Figure 3.

Inhibition of hNa_V and hCa_V3 subtypes by μ‐TRTX‐Df1a measured by automated patch clamp electrophysiology in QPatch 16X. Holding potential was −80 mV for hNa_V and −90 mV for hCa_V3. Na⁺ currents were elicited by 20 ms voltage steps to 0 mV from a −120 mV conditioning pulse applied for 200 ms, and Ca²⁺ currents were elicited by 60 ms voltage steps to −30 mV from a −120 mV conditioning pulse applied for 60 ms.
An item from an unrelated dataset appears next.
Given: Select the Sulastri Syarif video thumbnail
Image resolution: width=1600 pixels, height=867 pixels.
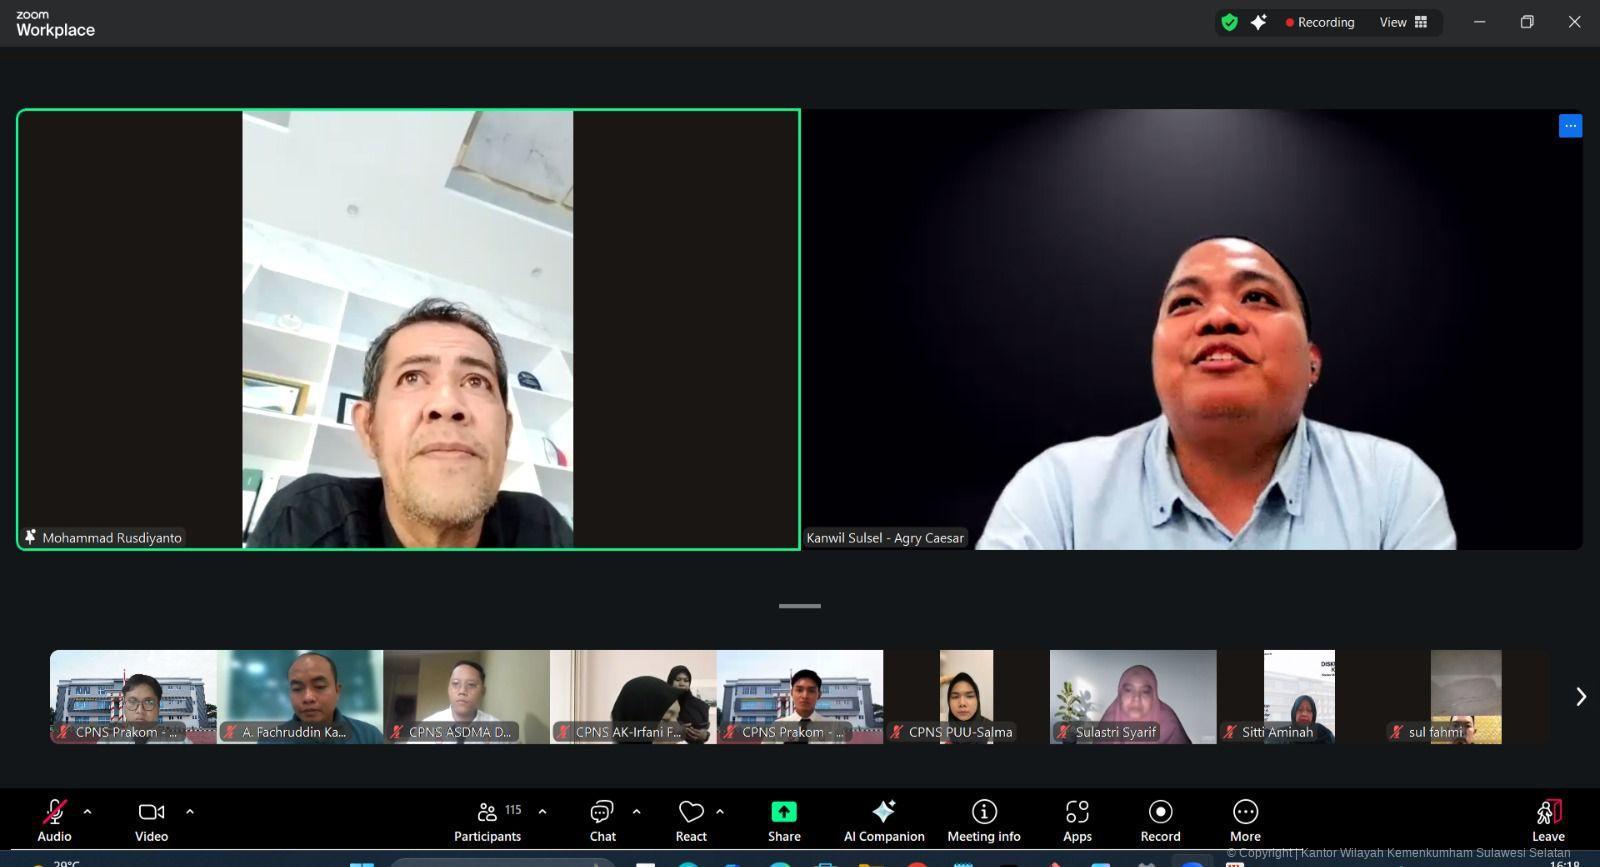Looking at the screenshot, I should pos(1133,696).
Representative concentration–response curves for inhibition of (A) hNa_V1.1, (B) hNa_V1.2, (C) hNa_V1.3, (D) hNa_V1.4, (E) hNa_V1.5, (F) hNa_V1.6, (G) hNa_V1.7, (H) hCa_V3.1, (I) hCa_V3.2 and (J) hCa_V3.3. The IC₅₀ values, calculated using I/I _max values and non‐linear regression, were (in nM) 14.3 ± 0.1 (n = 5) and 30.7 ± 2.2 (n = 6) for hNa_V1.1, 1.9 ± 0.5 (n = 5) and 3 ± 1.4 (n = 5) for hNa_V1.2, 3 ± 0.7 (n = 5) and 10 ± 1 (n = 8) for hNa_V1.3, 24 ± 1.8 (n = 5) and 53.6 ± 12 (n = 6) for hNa_V1.4, 45.3 ± 6.8 (n = 5) and 125.6 ± 21 (n = 5) for hNa_V1.5, 7.6 ± 0.4 (n = 5) and 23 ± 2.9 (n = 7) for hNa_V1.6, 1.9 ± 0.08 (n = 6) and 60.5 ± 6.1 (n = 6) for hNa_V1.7, 44.6 ± 5.8 (n = 8) and 216 ± 28.1 (n = 7) for hCa_V3.1, 253 ± 45.7 (n = 6) and 371 ± 48.8 (n = 6) for hCa_V3.2 and 48.4 ± 7.2 (n = 5) and 460 ± 43.7 (n = 7) for hCa_V3.3, under application of sDf1a‐NH₂ and sDf1a‐OH respectively. Data are presented as mean ± SEM from described n independent experiments; one cell was considered an independent experiment.